Il faut croire aussi que la contagion avait débuté bien avant l’heure, devant l’engouement largement antérieur à dématérialiser nos échanges, à faire de notre écran la projection de notre semblable, comme si nous attendions de lui qu’il s’humanise. Tous ceux qui prêchent pour ce « comportement numérique » se sentent probablement seuls devant leurs écrans, les rapports sociaux s’en trouvent désincarnés. Un rapport entre personnes ne se réduit pas au bruit des touches, un « clic » n’égale pas le l’attitude physionomique. Le dogme des finances et sa logique de réduction des coûts, qui guident notre société, apparaissent bien vides de sens lorsque la nature reprend ses droits, et que c’est elle qui décide finalement de notre sort.
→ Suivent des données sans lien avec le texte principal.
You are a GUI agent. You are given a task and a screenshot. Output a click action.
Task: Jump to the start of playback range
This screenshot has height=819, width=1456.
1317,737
La connexion aux autres ne devrait pas se mesurer en nombre de « G », car les portes numériques que l’on nous impose restent bien dérisoires lorsque la liberté individuelle et collective vient à manquer.
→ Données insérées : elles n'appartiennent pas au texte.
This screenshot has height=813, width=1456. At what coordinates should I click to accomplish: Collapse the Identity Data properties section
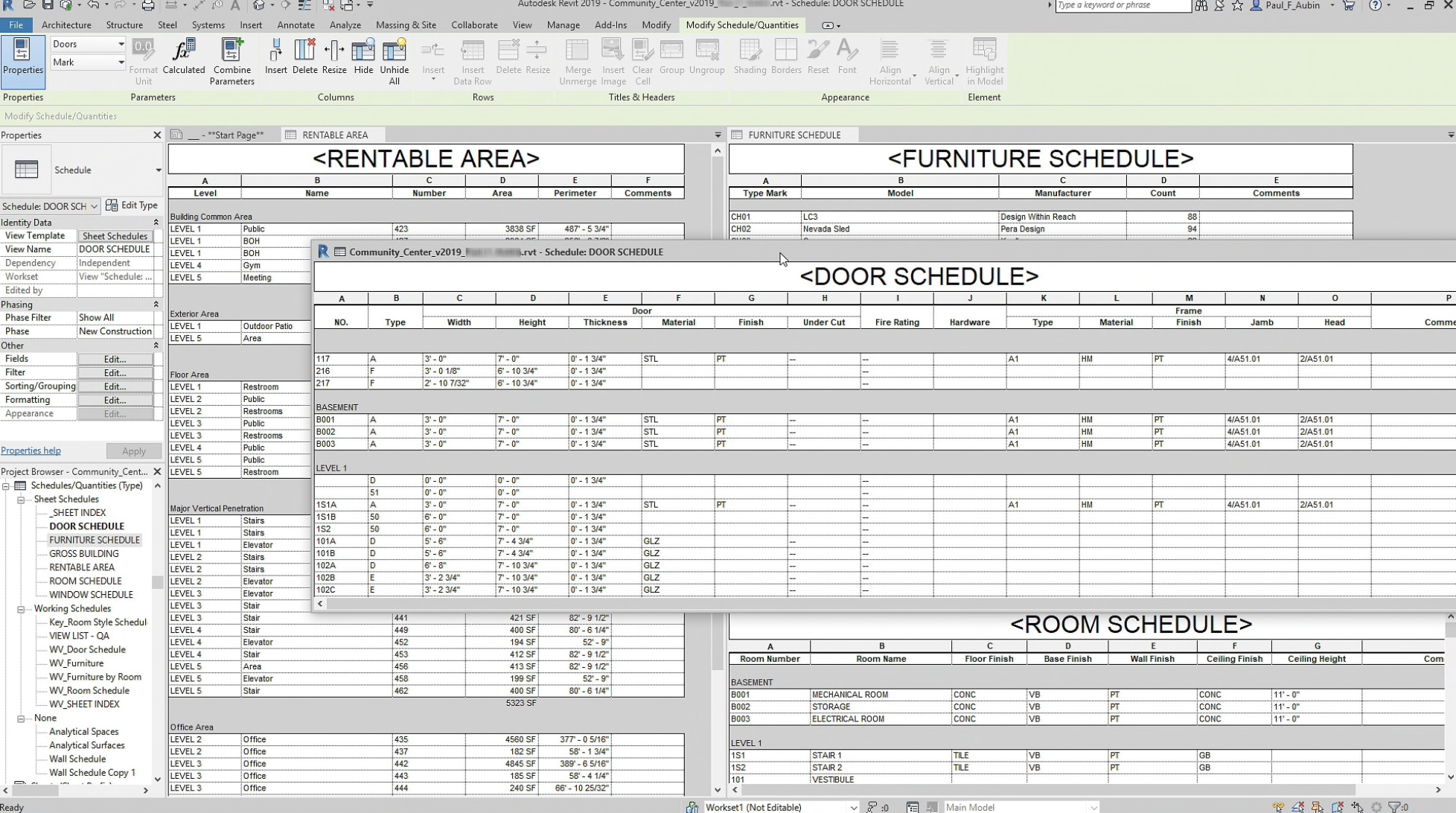(x=156, y=223)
Le désarroi des artisans du « tout numérique » n’égale probablement pas celui des grands officiers des politiques d’austérité, bien en peine de reconstituer leurs équilibres économiques et budgétaires après que l’événement imprévu a tout bousculé.

Je « n’accuse pas », mais j’affirme que ces petits gestes et complicités entre membres du corps judiciaire me manquent, même si nous les retrouverons, probablement différents et encore plus marqués par la dématérialisation encouragée par les « politiques modernes ». Je ne rougis pas de cette faiblesse de préférer l’échange des mots et des intonations, ces pantomimes que l’ordinateur neutralise et aseptise.

J’affirme que même les échanges les plus fermes au nom de la défense face aux juges, parfois entre confrères, me manquent aussi, parce qu’ils sont la marque du débat contradictoire et qu’en définitive, nous sommes tous liés par un même destin, que sans être un jeu, tout cela participe à nous intégrer dans une communauté de combats, de passions et d’idéaux.

J’affirme que le confinement me déplaît, non pas par ce qu’il me distancie de la société de consommation, mais par ce qu’il me prive du terrain dans lequel tout animal social finit par se mouvoir, et qu’il m’éloigne de personnes en grande difficulté pour lesquelles le besoin primaire ne se réduit pas seulement à éviter le covid-19.

Finalement, la pensée d’un confiné est encore la seule liberté qu’il lui reste, celle qui peut tomber dans une morosité contenue à condition de ne pas s’y noyer. Une pensée dirigée vers ces âmes qui nous quittent et nous rappellent l’impermanence des situations que nous vivons, la précarité de l’instant à l’heure où le repli sur soi voudrait nous commander. C’est aussi au nom et en la mémoire de tous ceux qui risquent, ou ont déjà perdu, leur vie pour endiguer ce fléau sanitaire que nous goûterons chaque instant vécu en société une fois le confinement arrivé à son terme. Les mille pas que nous aurons parcourus n’auront pas été perdus.